2. una furiosa heteronimia
Hicieron la casa con todo lo que sobraba de nosotros,
con el resto de nubes pétreas, de hierba recién apalabrada;
pusimos palos de escoba o de encina
para hacer los pilares más sólidamente frágiles,
más vidriosamente de hierro.
Había restos de palabras, silencio,
el orvallo oscuro de tu memoria,
plumas de un ave acuática,
cuyo nombre prefiero olvidar por el riesgo a morir recordando,
había insectos detenidos en sus fiestas verdes bajo las hojas:
estaban el insecto de siete lunares
y el coleóptero de estuche recubierto de arena.
Todos fueron enterrados en cemento,
vilmente, sin emoción alguna,
quedaron petrificados bajo la lengua de agua,
su muerte era más sólida que las palabras.
Los labios fueron enterrados,
las manos enterradas, los pies enterrados,
el barro era bello y suave.
Hubo cantos que no procedían de nadie,
no había cuerpo para acrecentar el volumen.
Hicieron algo nuevo con todo lo que había de nosotros,
crearon el futuro con restos de historia.
Un idioma de tus gritos, el camino de tus pies a intemperie,
un camino errático que conducía a la casa de los precadáveres,
la muerte inútil de la luz, la lengua hacia atrás de las palabras.
Hicieron la casa destruyéndola,
el agua de alrededor eran los cuatro ríos que habitan el paraíso de cemento.

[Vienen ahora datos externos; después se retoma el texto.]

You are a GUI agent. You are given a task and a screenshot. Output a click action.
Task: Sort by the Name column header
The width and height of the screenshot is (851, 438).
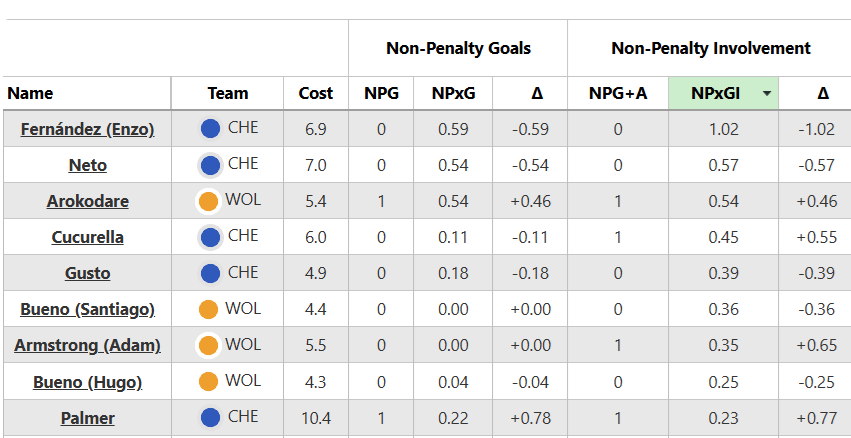pos(30,94)
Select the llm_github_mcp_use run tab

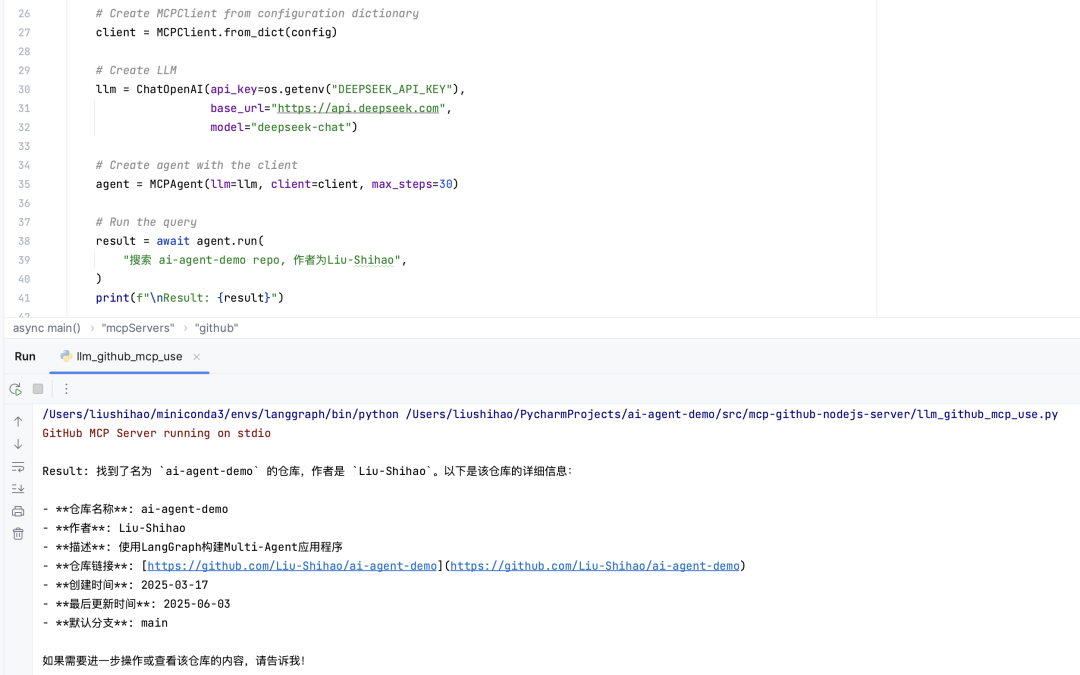[128, 357]
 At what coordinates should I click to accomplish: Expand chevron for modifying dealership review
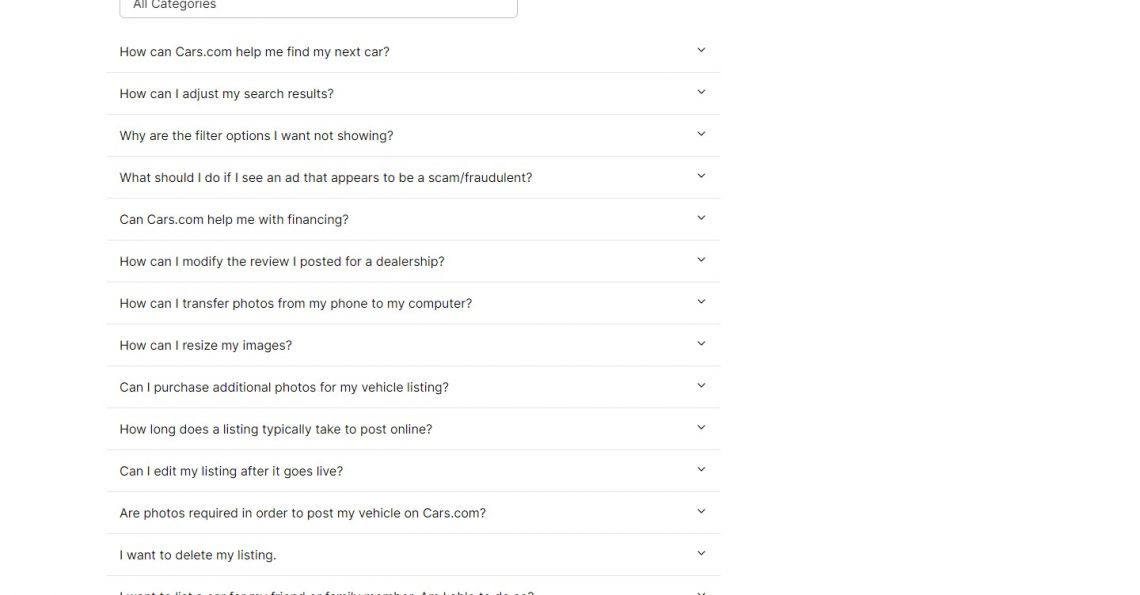[x=701, y=260]
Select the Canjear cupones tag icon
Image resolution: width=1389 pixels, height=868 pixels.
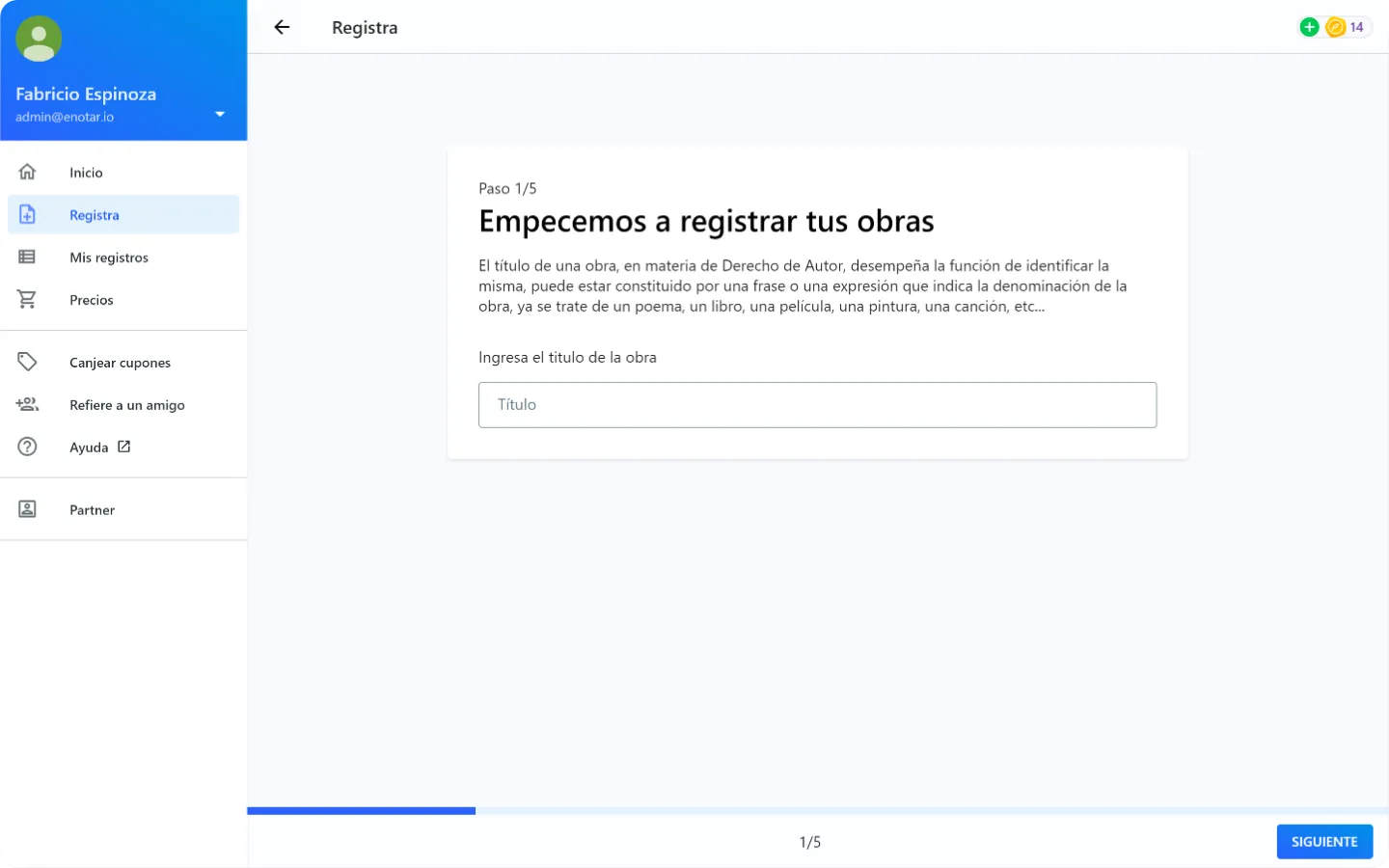pos(27,362)
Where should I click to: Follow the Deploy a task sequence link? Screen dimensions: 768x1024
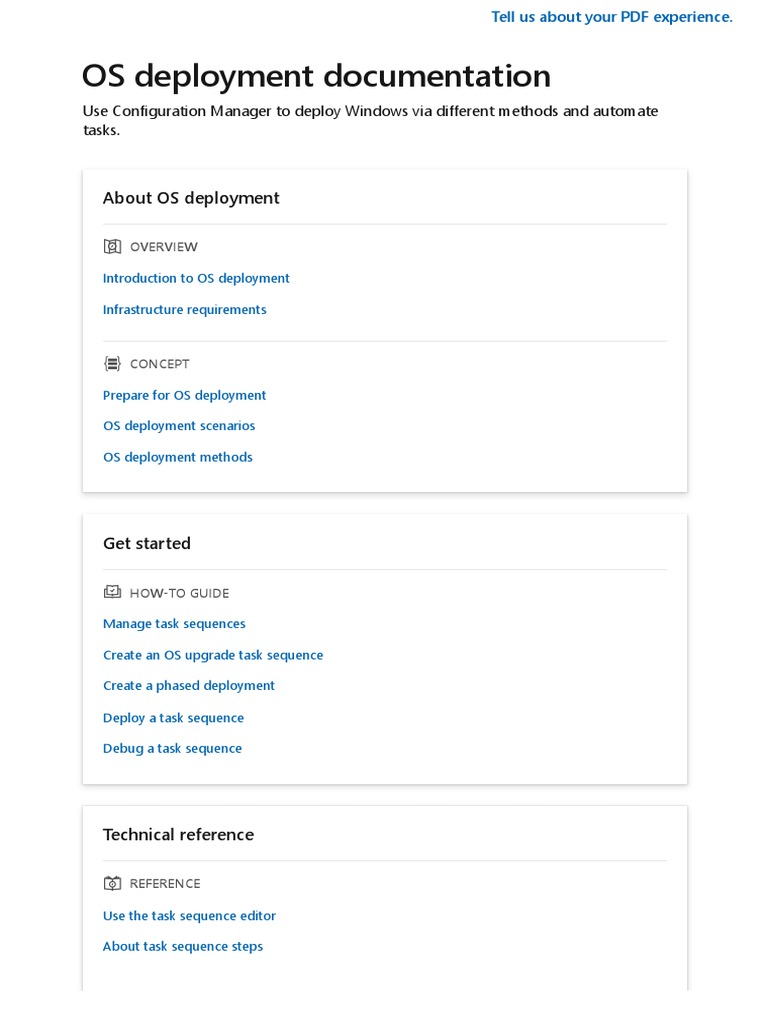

El animal muerto cumplía la función de una hurí falsa o de neón,
desesperada y maledicente.
Éramos el peso de la nieve,
el del polvo y el del humo.
La nada absoluta,
las manos terrestres sin jugar a ser dioses precolombinos.

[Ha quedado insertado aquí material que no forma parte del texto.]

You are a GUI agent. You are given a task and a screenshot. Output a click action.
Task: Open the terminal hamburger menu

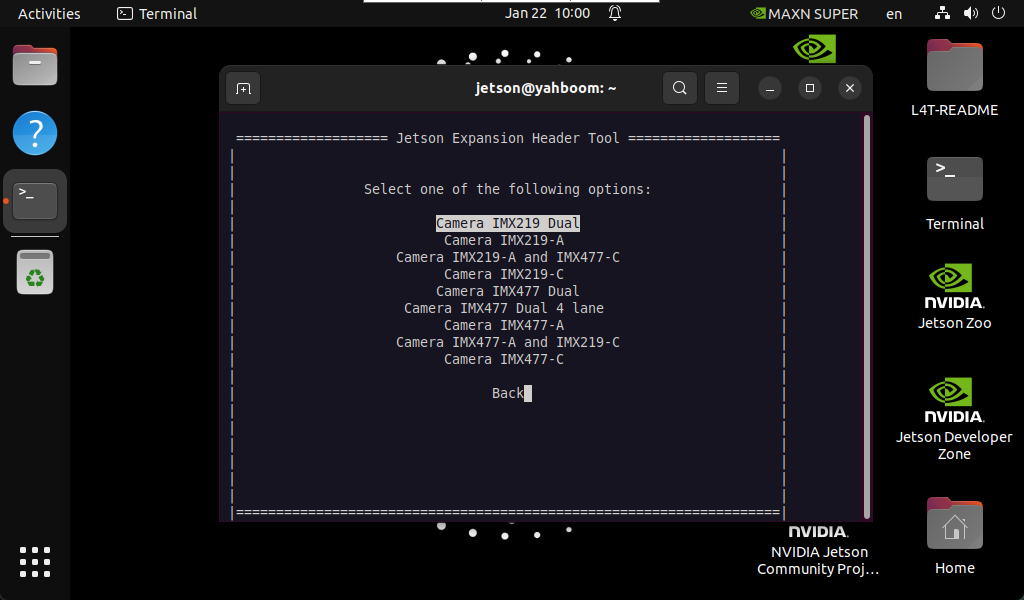(x=722, y=88)
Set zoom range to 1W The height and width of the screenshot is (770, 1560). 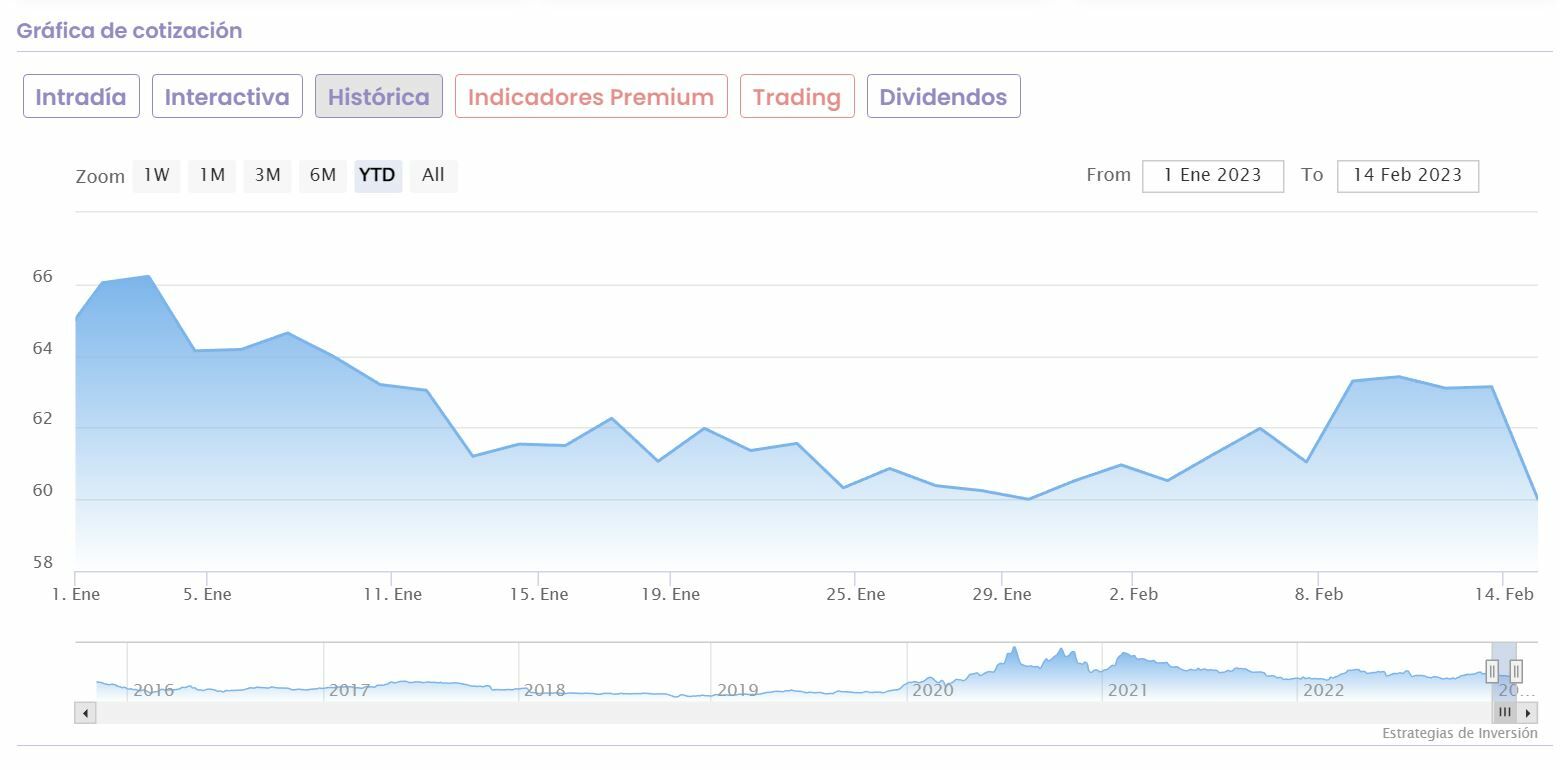pos(156,176)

Eramos la totalidad de las cosas,
el ábrego y el bierzo, el monzón amable de las paredes domésticas,
la vía férrea; la fe remilgada del latrocinio,
la iglesia privada y pagana de las serpientes más ocultas,
la selva desdichada que nos recubre,
las ramas tranquilas encendiéndose a nuestra voluntad,
la casi totalidad de las cosas que no existían.